Es importante, cuando se habla del sentido de la vida, poner el acento en la palabra búsqueda, porque no se trata de darle o crearle un sentido a nuestra vida. Se trata de encontrarlo y explorarlo. Ese sentido ya está desde el momento en que existimos, y la vida nos somete a una inacabable serie de preguntas cuyas respuestas lo irán develando. Las preguntas de la vida llegan a través de las situaciones que vivimos, algunas dolorosas, otras gozosas, algunas trágicas, otras reveladoras. Vivir es responder, decía Frankl, y respondemos a través de nuestras decisiones, elecciones, actitudes y acciones.

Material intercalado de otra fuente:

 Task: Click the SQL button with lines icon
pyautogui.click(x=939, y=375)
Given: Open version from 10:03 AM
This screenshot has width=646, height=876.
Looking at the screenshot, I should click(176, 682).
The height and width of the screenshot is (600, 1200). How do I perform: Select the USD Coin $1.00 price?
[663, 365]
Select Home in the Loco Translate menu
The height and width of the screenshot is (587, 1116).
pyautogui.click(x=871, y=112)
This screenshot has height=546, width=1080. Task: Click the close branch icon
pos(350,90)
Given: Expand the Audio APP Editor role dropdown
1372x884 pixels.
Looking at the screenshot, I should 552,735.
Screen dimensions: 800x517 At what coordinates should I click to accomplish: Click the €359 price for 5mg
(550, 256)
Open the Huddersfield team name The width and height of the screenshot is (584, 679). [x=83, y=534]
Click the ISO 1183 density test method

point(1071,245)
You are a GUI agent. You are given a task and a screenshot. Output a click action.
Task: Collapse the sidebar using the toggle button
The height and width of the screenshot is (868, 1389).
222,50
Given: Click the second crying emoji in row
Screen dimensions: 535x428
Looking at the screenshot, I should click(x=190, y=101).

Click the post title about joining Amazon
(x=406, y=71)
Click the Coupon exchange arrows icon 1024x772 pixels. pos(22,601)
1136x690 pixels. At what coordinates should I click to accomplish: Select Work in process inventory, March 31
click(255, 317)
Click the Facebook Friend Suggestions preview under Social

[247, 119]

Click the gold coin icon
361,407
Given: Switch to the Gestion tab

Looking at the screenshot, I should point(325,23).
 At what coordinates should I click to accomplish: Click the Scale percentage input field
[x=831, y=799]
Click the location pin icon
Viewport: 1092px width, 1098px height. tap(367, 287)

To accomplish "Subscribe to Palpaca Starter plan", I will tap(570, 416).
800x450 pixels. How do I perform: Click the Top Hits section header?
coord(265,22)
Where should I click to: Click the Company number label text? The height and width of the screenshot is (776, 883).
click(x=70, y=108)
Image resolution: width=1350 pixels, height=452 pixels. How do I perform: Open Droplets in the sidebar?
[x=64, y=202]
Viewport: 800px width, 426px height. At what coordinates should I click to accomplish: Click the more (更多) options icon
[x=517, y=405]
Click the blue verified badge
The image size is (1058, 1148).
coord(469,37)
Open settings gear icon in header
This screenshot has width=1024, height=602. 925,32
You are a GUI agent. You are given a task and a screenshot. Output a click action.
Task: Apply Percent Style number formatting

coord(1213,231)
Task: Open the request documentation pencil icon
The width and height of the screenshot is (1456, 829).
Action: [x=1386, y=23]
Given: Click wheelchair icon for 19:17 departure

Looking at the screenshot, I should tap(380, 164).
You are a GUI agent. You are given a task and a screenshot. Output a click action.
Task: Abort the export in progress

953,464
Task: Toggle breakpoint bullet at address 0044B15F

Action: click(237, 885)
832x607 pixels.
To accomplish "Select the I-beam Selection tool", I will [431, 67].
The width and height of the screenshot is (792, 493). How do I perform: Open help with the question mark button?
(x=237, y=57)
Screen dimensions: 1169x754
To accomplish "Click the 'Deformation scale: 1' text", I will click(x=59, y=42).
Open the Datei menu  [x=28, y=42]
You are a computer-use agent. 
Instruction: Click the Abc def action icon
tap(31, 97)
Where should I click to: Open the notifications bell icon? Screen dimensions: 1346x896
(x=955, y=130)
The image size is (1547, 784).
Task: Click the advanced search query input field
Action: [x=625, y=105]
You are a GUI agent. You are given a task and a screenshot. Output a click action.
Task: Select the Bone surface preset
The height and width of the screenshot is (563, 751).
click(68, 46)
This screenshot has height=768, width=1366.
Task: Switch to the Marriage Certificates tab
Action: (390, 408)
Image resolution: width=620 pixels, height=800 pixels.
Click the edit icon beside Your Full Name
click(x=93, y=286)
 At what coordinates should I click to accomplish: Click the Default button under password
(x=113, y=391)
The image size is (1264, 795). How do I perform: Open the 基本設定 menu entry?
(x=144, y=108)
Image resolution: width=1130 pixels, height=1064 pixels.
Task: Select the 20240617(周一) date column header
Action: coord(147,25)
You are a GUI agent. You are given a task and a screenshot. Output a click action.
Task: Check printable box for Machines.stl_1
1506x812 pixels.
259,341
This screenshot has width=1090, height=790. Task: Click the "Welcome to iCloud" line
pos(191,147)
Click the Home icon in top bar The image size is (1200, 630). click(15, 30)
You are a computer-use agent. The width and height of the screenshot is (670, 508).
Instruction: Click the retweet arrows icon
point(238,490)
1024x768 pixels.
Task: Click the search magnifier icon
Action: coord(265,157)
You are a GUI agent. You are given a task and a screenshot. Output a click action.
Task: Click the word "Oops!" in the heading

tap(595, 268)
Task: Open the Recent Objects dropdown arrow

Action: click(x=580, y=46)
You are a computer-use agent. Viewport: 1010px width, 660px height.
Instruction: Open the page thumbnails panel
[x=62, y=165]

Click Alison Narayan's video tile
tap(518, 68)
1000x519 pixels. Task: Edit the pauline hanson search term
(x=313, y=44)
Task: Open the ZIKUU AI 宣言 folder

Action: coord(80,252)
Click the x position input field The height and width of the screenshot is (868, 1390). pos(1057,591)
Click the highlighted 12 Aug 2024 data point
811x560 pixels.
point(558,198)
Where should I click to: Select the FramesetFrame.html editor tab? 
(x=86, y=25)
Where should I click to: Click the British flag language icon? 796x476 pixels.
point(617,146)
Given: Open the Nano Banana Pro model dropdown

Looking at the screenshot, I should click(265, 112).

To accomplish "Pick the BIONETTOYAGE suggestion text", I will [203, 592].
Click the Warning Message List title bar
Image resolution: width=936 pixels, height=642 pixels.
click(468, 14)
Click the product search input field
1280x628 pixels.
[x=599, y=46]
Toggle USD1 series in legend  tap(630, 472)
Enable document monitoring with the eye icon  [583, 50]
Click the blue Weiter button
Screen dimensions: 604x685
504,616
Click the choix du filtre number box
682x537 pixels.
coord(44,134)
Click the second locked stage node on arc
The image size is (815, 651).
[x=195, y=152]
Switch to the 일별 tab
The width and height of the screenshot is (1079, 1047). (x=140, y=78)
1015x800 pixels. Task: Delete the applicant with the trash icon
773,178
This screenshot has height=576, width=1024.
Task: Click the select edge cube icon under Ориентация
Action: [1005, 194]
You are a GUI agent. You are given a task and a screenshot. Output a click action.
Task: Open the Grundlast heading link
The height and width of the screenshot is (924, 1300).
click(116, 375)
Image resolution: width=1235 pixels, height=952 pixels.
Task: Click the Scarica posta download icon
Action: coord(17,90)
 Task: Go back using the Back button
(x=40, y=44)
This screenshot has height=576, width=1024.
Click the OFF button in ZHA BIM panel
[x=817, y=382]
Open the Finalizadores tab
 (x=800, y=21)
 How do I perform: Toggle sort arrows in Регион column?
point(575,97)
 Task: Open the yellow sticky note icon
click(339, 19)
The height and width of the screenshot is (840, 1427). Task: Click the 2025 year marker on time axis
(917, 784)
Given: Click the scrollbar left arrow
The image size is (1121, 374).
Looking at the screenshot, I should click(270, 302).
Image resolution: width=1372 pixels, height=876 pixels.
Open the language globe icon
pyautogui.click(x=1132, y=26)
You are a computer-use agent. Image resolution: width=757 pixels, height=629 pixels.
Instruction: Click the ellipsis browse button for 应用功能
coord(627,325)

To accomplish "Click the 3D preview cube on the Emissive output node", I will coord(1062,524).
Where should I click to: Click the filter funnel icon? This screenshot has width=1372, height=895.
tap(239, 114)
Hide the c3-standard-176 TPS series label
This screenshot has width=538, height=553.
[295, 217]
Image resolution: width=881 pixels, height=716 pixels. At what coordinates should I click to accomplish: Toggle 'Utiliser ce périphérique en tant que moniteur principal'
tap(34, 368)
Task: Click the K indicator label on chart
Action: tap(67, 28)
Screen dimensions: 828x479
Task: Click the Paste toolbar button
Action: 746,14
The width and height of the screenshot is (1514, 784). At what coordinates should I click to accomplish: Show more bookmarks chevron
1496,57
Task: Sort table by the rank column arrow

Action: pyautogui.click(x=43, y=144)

Si nuestra conciencia está despierta, si no tercerizamos la vida dejándola en manos de las abundantes ofertas de analgésicos seductores conque somos bombardeados diariamente, podremos detectar los momentos de sentido. Porque el sentido no emerge de una vez y para siempre, sino que se manifiesta en momentos, ya sea en nuestras tareas, en nuestras relaciones, en nuestros instantes de contemplación, en nuestros diálogos interiores (cuando nos permitimos escucharlos y no los sepultamos bajo el bullicio exterior). Y esos momentos de revelación cambian de acuerdo con las diferentes etapas y circunstancias de nuestra vida.
La vida examinada
La psicoterapeuta y pensadora Jean Shinoda Bolen propone en su bello libro El sentido de la enfermedad una serie de preguntas orientadoras para explorar el sentido existencial. Repasémoslas: 1) ¿Harás hoy algo que querías hacer?, 2) ¿Emplearás hoy parte de tu tiempo en algo que amas?, 3) ¿Estarás con alguien querido?, 4) ¿Seguirás hoy tu intuición vagando hasta que encuentres un lugar?, 5) ¿Buscarás hoy la belleza en tu vida?, 6) ¿Estimularás tu alma y cómo lo harás?, 7) ¿Cantará tu espíritu y cómo lo escucharás? Son preguntas para cada día, porque la exploración del sentido es una tarea cotidiana.
Cuando esto ocurre cobran relevancia las palabras de Sócrates, el enorme filósofo griego cuyas huellas están vigentes en nuestro pensamiento, quien afirmaba que una vida que no se examina a sí misma no merece ser vivida. Significa que quien no se pregunta para qué vive y no transforma su respuesta en un modo de existir, quien no se hace cargo de su propia vida, bien podría no haber estado en este mundo. Mucho después de Sócrates, en el siglo diecinueve, y ante la muerte de su esposa, el poeta, filósofo y pastor Ralph Waldo Emerson escribía: “Dejar este mundo un poquito mejor de como lo encontraste; saber que por lo menos una vida respiró mejor porque tú viviste, eso es haber vivido con sentido”. Algo al alcance cualquier ser humano que haga uso de su órgano de conciencia.